Work instruction →
Between the line containing "The width and height of the screenshot is (255, 216)." and the line containing "You are a computer-use agent. Screen" lies a run of lines; give that run again exactly, with both of those lines, and nothing else from the entries below.
=====
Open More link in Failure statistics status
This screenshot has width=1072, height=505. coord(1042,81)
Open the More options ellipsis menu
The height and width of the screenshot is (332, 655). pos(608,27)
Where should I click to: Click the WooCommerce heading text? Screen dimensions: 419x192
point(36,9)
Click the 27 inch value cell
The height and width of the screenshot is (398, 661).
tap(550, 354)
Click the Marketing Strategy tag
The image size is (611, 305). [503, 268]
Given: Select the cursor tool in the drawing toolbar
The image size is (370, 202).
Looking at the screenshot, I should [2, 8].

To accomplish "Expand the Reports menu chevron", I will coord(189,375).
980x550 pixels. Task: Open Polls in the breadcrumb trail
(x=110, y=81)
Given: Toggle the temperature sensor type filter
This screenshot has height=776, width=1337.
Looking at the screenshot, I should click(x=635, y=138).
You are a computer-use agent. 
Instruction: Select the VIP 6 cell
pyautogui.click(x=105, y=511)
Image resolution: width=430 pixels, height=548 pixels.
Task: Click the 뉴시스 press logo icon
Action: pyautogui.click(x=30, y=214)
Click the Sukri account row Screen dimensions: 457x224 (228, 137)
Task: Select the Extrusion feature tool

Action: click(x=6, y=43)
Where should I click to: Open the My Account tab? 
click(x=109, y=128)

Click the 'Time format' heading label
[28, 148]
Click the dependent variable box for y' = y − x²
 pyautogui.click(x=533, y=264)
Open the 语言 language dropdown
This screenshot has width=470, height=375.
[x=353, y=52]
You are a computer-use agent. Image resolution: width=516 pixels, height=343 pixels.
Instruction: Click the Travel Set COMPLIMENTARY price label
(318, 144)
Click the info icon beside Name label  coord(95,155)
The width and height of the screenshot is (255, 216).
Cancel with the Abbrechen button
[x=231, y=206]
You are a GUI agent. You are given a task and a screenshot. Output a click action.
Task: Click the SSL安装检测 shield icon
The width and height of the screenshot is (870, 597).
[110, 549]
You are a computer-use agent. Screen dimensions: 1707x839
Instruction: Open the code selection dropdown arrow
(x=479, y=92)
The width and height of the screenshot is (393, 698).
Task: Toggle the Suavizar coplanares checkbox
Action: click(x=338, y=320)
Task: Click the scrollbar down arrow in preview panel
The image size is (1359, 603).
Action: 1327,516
=====
Reply to the exercise →
The width and height of the screenshot is (255, 216).
Cancel with the Abbrechen button
[x=231, y=206]
You are a GUI agent. You are given a task and a screenshot. Output a click action.
Task: Click the SSL安装检测 shield icon
The width and height of the screenshot is (870, 597).
[110, 549]
You are a computer-use agent. Screen dimensions: 1707x839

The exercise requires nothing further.